▸ Try it: Write out the full listing below exactly as given.
★ ★ ★ ★ ★
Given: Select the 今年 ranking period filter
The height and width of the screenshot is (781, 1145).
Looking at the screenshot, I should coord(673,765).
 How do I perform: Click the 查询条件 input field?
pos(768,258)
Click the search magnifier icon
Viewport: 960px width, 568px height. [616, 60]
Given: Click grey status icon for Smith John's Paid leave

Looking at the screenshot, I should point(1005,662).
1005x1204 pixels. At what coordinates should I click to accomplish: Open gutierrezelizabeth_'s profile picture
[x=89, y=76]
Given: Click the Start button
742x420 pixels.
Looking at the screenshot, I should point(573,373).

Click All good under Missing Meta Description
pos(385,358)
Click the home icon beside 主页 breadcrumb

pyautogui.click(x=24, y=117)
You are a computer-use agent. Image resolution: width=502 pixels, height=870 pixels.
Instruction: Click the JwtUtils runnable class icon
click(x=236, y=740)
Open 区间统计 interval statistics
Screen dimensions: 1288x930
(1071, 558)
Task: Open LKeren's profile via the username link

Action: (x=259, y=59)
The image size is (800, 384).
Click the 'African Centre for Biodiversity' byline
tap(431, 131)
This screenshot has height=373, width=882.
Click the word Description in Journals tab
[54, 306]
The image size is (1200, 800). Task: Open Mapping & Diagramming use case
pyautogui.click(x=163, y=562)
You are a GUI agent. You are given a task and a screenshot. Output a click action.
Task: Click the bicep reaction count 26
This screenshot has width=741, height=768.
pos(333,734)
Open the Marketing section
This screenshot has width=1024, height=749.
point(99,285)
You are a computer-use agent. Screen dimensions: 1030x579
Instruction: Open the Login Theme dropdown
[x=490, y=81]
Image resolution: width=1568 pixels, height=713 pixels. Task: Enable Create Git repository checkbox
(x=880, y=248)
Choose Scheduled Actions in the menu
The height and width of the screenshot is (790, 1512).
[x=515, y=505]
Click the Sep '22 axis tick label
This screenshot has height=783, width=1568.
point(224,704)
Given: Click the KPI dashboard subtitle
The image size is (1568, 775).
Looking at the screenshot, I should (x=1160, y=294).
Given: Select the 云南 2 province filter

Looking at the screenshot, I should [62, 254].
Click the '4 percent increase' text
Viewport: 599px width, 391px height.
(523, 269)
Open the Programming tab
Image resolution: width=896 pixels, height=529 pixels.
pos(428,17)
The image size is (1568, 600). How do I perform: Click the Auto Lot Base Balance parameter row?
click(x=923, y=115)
★ ★ ★ ★ ★
▸ Answer section:
Given: Select the 今年 ranking period filter
The height and width of the screenshot is (781, 1145).
Looking at the screenshot, I should coord(673,765).
 How do I perform: Click the 查询条件 input field?
pos(768,258)
Click the search magnifier icon
Viewport: 960px width, 568px height. [616, 60]
Given: Click grey status icon for Smith John's Paid leave

Looking at the screenshot, I should point(1005,662).
1005x1204 pixels. At what coordinates should I click to accomplish: Open gutierrezelizabeth_'s profile picture
[x=89, y=76]
Given: Click the Start button
742x420 pixels.
Looking at the screenshot, I should point(573,373).

Click All good under Missing Meta Description
pos(385,358)
Click the home icon beside 主页 breadcrumb

pyautogui.click(x=24, y=117)
You are a computer-use agent. Image resolution: width=502 pixels, height=870 pixels.
Instruction: Click the JwtUtils runnable class icon
click(x=236, y=740)
Open 区间统计 interval statistics
Screen dimensions: 1288x930
(1071, 558)
Task: Open LKeren's profile via the username link

Action: (x=259, y=59)
The image size is (800, 384).
Click the 'African Centre for Biodiversity' byline
tap(431, 131)
This screenshot has height=373, width=882.
Click the word Description in Journals tab
[54, 306]
The image size is (1200, 800). Task: Open Mapping & Diagramming use case
pyautogui.click(x=163, y=562)
You are a GUI agent. You are given a task and a screenshot. Output a click action.
Task: Click the bicep reaction count 26
This screenshot has width=741, height=768.
pos(333,734)
Open the Marketing section
This screenshot has width=1024, height=749.
point(99,285)
You are a computer-use agent. Screen dimensions: 1030x579
Instruction: Open the Login Theme dropdown
[x=490, y=81]
Image resolution: width=1568 pixels, height=713 pixels. Task: Enable Create Git repository checkbox
(x=880, y=248)
Choose Scheduled Actions in the menu
The height and width of the screenshot is (790, 1512).
[x=515, y=505]
Click the Sep '22 axis tick label
This screenshot has height=783, width=1568.
point(224,704)
Given: Click the KPI dashboard subtitle
The image size is (1568, 775).
Looking at the screenshot, I should (x=1160, y=294).
Given: Select the 云南 2 province filter

Looking at the screenshot, I should [62, 254].
Click the '4 percent increase' text
Viewport: 599px width, 391px height.
(523, 269)
Open the Programming tab
Image resolution: width=896 pixels, height=529 pixels.
pos(428,17)
The image size is (1568, 600). How do I perform: Click the Auto Lot Base Balance parameter row?
click(x=923, y=115)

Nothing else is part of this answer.